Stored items
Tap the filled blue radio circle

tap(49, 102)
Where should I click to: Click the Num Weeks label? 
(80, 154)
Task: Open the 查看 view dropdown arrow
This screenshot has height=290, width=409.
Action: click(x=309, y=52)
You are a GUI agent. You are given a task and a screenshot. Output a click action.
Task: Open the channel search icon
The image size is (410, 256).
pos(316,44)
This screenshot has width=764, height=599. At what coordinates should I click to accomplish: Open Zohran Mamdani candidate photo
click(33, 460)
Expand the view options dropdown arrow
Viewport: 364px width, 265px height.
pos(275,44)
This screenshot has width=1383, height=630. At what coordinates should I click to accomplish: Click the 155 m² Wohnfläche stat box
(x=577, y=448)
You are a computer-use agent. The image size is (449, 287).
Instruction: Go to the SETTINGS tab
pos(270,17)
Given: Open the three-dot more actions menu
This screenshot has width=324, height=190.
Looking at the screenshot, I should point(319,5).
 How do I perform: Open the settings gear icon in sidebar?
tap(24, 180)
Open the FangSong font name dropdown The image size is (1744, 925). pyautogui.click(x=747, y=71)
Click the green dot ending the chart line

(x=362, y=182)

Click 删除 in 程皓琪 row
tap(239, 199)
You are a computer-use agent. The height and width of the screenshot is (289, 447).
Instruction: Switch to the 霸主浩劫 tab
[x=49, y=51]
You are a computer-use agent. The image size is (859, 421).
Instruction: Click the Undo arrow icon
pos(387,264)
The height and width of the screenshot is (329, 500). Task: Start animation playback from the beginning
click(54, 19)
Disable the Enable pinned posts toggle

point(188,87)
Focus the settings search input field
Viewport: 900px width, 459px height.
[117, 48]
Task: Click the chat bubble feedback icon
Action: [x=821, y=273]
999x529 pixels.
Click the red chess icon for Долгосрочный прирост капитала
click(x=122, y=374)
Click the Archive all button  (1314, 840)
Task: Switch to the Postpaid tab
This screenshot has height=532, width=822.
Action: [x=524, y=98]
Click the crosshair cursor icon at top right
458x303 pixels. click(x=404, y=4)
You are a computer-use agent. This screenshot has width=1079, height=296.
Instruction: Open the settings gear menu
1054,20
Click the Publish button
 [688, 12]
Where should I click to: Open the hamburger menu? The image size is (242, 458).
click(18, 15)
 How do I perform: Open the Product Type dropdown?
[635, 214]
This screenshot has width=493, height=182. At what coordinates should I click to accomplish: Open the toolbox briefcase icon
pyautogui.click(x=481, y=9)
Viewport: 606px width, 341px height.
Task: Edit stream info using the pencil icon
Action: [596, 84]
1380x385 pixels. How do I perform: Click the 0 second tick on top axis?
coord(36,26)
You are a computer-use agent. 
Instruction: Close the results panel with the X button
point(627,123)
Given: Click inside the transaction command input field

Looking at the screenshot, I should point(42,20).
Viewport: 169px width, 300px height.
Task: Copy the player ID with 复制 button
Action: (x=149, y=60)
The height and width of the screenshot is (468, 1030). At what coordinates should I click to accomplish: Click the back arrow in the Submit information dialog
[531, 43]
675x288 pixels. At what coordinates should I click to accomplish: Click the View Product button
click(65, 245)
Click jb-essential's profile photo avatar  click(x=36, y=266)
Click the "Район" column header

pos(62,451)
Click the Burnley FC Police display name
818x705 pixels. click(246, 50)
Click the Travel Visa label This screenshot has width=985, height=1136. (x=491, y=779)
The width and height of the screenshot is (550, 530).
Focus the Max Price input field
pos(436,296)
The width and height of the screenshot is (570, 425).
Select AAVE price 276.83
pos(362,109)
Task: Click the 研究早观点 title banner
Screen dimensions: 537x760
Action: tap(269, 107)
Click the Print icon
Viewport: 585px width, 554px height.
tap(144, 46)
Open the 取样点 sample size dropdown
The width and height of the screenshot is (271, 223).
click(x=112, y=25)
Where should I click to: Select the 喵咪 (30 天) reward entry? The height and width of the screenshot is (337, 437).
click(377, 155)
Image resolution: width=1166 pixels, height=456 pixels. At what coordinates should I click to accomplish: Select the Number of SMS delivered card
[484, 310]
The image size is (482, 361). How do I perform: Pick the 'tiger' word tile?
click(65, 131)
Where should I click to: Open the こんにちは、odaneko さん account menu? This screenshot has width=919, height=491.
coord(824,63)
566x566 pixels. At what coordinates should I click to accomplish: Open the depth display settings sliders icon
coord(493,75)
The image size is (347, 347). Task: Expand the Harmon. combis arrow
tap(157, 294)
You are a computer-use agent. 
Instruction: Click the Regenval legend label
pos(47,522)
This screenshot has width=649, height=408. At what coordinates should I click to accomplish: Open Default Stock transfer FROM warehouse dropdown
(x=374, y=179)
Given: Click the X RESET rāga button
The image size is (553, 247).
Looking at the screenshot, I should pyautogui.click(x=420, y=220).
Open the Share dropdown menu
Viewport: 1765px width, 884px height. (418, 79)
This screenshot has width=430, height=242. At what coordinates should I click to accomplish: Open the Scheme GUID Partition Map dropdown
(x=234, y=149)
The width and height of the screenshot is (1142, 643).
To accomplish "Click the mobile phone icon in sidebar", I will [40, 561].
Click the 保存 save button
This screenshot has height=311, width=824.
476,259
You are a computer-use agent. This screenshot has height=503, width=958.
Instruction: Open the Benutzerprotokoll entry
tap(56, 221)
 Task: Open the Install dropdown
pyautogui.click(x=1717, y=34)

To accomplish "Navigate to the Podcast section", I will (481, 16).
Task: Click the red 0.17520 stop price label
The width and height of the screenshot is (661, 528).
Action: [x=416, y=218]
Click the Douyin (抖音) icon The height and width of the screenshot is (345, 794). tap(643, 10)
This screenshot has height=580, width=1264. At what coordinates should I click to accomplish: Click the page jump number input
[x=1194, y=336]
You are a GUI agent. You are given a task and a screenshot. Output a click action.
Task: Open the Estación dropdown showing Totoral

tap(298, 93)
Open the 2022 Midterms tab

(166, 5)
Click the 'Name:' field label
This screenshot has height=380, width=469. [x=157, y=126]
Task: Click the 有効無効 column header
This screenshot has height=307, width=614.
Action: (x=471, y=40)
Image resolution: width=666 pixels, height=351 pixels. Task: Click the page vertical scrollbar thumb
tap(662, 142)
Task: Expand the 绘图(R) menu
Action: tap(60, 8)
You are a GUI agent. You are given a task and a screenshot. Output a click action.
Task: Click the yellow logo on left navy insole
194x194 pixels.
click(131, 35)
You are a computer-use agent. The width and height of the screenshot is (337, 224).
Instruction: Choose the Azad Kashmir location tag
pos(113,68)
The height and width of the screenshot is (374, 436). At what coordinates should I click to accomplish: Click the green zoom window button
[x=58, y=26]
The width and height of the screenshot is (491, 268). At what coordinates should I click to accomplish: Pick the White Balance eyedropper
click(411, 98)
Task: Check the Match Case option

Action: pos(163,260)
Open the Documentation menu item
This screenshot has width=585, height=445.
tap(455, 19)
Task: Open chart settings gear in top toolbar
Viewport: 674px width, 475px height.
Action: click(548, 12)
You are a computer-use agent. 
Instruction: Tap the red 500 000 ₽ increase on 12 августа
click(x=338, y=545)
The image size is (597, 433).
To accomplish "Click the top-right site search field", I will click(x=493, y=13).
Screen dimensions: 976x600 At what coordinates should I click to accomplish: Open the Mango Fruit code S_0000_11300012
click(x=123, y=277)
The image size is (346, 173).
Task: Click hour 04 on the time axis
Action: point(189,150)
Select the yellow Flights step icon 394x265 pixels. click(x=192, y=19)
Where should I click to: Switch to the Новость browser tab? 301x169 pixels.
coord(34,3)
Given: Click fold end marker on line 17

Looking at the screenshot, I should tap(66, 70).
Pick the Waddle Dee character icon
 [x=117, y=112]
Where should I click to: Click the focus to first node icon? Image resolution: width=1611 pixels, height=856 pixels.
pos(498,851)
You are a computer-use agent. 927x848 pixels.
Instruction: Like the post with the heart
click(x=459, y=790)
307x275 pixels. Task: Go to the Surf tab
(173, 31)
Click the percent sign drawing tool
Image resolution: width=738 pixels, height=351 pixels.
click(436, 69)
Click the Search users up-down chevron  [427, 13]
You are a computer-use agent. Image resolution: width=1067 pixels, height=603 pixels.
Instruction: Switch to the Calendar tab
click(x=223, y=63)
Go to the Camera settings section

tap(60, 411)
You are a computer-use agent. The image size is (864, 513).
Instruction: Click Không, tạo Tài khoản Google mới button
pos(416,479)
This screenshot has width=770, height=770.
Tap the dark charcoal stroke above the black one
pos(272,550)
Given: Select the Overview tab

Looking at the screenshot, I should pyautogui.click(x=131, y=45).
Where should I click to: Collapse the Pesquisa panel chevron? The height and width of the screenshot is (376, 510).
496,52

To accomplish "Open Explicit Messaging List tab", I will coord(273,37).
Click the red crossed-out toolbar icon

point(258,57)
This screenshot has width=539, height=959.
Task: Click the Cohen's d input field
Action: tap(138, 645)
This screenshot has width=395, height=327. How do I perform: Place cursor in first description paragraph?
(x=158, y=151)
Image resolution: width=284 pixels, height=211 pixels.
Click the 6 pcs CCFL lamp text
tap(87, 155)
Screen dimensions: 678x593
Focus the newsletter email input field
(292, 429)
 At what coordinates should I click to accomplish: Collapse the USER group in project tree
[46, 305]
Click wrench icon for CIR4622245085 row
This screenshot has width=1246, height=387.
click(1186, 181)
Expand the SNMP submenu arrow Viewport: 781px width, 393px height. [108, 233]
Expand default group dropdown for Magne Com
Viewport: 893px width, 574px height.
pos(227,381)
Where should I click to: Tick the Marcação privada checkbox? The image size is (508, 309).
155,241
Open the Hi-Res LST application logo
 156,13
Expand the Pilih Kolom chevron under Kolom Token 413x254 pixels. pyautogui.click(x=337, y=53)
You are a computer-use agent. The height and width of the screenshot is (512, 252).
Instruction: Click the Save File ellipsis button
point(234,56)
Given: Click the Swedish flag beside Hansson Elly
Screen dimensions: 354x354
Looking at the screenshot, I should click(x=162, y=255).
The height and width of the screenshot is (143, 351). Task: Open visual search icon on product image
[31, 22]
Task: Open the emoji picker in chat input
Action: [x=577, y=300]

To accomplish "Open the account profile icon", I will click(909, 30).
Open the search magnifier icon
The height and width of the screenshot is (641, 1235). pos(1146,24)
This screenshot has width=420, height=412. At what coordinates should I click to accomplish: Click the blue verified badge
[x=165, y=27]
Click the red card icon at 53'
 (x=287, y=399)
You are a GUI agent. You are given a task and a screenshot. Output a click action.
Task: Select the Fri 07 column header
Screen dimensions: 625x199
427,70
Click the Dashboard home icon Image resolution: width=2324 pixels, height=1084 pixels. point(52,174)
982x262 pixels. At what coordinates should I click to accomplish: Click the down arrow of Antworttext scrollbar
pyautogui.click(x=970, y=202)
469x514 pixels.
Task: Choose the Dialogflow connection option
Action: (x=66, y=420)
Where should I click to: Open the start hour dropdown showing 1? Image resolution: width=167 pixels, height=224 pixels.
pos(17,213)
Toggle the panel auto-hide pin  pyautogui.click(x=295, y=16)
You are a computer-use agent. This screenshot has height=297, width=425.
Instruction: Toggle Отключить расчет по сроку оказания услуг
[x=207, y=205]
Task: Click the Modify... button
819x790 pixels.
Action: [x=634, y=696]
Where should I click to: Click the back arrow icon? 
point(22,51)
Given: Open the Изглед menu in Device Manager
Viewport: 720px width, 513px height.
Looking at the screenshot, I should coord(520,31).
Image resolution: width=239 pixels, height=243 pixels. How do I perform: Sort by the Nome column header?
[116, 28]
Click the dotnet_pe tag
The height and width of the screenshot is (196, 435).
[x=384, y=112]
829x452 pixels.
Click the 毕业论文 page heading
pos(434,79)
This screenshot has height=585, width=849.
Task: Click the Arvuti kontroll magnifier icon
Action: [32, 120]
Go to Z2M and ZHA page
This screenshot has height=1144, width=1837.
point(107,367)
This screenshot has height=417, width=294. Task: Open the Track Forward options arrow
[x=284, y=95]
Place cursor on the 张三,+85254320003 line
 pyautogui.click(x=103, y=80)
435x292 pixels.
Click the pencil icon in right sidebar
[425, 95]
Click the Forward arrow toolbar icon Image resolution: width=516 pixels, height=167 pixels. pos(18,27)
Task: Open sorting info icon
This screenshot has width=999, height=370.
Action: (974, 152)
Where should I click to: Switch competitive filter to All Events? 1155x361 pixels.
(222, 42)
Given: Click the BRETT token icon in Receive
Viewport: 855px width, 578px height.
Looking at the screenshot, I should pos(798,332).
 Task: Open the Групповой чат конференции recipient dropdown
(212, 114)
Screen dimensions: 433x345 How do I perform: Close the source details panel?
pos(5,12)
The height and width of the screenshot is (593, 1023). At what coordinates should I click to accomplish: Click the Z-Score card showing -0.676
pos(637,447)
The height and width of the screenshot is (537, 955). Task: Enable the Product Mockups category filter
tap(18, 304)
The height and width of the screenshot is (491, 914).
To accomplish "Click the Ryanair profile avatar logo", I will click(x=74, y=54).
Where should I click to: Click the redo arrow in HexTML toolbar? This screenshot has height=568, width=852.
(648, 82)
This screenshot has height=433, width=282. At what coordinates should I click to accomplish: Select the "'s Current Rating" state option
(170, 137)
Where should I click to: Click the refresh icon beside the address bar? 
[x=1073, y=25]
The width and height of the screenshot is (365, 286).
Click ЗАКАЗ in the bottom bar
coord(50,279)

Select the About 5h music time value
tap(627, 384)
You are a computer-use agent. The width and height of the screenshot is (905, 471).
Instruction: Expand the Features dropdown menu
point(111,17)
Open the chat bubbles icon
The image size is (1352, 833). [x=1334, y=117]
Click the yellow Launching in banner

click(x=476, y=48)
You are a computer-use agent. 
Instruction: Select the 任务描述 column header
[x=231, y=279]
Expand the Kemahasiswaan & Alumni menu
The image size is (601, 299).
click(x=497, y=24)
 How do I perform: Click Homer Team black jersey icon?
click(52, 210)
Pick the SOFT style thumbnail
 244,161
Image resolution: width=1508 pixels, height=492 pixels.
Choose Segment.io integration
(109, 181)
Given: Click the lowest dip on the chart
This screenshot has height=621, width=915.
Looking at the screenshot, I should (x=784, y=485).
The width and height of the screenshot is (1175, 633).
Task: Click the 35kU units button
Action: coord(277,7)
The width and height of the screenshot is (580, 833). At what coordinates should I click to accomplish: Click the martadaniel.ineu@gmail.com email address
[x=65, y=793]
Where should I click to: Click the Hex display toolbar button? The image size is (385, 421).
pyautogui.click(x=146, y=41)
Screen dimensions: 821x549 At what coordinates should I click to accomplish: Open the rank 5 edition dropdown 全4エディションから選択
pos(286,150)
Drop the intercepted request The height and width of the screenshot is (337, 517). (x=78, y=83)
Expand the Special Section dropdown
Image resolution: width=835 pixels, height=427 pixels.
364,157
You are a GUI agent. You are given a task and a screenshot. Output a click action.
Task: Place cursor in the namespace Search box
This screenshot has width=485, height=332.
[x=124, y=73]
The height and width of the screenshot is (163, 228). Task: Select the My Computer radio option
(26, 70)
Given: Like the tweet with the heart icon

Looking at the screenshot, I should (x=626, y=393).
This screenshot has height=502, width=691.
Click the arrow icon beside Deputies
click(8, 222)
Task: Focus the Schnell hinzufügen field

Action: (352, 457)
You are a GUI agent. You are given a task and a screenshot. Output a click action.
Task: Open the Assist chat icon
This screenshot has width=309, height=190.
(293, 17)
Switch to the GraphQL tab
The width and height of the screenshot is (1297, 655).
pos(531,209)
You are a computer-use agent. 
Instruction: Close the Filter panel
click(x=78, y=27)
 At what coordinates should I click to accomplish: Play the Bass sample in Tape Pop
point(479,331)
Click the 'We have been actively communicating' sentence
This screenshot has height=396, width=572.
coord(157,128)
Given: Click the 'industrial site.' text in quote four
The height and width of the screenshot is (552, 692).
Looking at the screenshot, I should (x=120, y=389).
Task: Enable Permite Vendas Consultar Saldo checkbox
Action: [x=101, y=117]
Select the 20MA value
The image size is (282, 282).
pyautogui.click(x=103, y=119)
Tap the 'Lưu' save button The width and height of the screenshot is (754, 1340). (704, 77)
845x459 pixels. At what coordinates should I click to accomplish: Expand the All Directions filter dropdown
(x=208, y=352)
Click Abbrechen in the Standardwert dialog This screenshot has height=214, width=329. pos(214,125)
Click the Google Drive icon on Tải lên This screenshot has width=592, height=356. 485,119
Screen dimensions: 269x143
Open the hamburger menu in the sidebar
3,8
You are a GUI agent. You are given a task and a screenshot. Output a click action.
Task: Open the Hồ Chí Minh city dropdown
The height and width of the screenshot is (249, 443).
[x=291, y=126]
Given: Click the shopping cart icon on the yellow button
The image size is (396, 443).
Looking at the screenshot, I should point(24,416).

### THE TASK:
Copy all lines of the preceding data that hold the word "site".

### ANSWER FOR THE TASK:
To accomplish "Click the top-right site search field", I will click(x=493, y=13).
Given: Click the 'industrial site.' text in quote four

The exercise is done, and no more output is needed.